いや僕だけじゃなくフィアやセレナもそうだったようでどこか鎮痛な顔を見せていた。
「ワンさんのお怒りはわかりました。僕も正直そこまで深く考えてこなかったと思うし凄く恥ずかしく思ってます」
「フンッ。それがわかったらとっとと帰れ」
「いえ帰りません! むしろそれがわかったからこそ貴方にお願いしたい」
不愉快な顔を見せるワンに僕は改めてお願いした。
「お前これだけ言ってもわからないのか、アホなのか?」
「スピィスピィ~!」
呆れ顔でそんなことを言いだしたワンに向けてスイムが強く鳴いた。僕が悪く言われたと思って抗議してくれているのかもしれない。
「貴方の言ってる事もわからなくないけど流石に口が悪すぎでしょう」
「フンッ。それが嫌ならとっとと出ていけばいいだろう」
フィアがムッとした顔でワンに告げた。だけどワンからしてみたら杖を求めて来てる僕たちが迷惑なようだしこのままだとまともに相手してくれないかもしれない。
「ね、ねぇネロ。その、本当にこの人にお願いするの?」
エクレアが確認するように聞いてきた。これまでの話でワンに不安を持ったのかな?
「僕の杖を見てひと目で疲弊しているのがわかったその目を僕は信じたいんだ。それに――ワンさんは大切なことを教えてくれた。口は悪いかもしれないけど杖について知れたのは大きいよ」
「フンッ。口が悪いだけ余計だ」
あ、しまったつい思ったまま口に……。
「大体わしはお前らの先生じゃない」
「そこをなんとか。それに知識として知れば貴方が作ってくれた杖をより大事に使えますし」
「だからもう杖は作らんと言っとるだろうが! それにだ、お前になど教えたところでどうにもならんだろう。その杖を見ればわかる」
「その。ネロの持つ杖に何か問題が?」
頑なに杖の作成を拒むワンが僕の杖について再度指摘してきた。以前も杖を泣いているとは言われたけど――セレナも今の言葉が気になったのか聞いてくれたよ。

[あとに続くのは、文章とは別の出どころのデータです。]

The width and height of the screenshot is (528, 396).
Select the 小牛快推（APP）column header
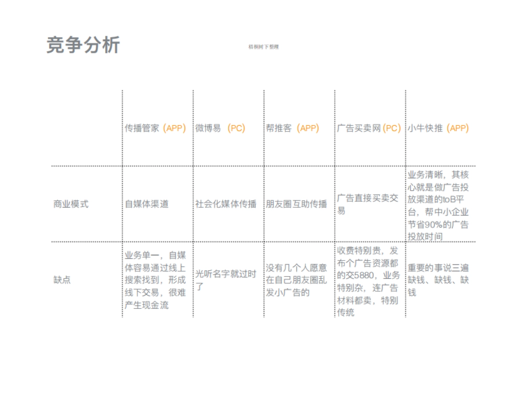437,128
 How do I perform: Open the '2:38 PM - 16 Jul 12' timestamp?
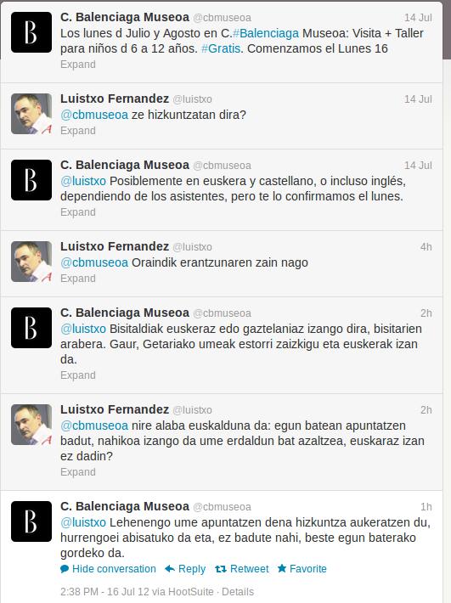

「その杖、一体何年使ってる? その間禄に手入れもせず違和感なくつかっていたのだろう。さっき杖を磨いていると言っていたがわしはそれすら怪しいと思っとる。一年程度でそこまで傷まんからな。年で考えれば四、五年何も考えず使い続けたといったところか。そんな奴が杖を大事になどするものか」
「え?」
ワンが僕の杖について語ったけど……ちょっと混乱してしまった。だってそんな筈ないからね――
「えっとその、そんなには使ってないのですが」
「何だと? そんな筈あるか。確かに杖はもう作ってないが見ればどれぐらい使ってるかぐらいわかる」
「いや、そんなこと言われてもネロの言ってるのは事実よ」
色々疑問に思いつつも僕はワンに事実を伝えた。フィアも擁護してくれている。
「はい。ネロがいま使ってる杖は私達と探索したダンジョンで見つけたもので精々二ヶ月程度の使用かと……」
うん。セレナの言う通り実際ダンジョンで見つけてからそこまで経ってないからね。
「は? はぁああぁあ!?」
話を聞いたワンが顎が外れんばかりに驚いていた。ワンは僕の杖はそれぐらいの年数使ってると確信していたようだけどね――
「嘘……お爺ちゃんが見間違えた?」
ロットが両手で口を塞ぐようにして驚いていた。彼女からしてもワンが間違うなんて思ってなかったんだろう。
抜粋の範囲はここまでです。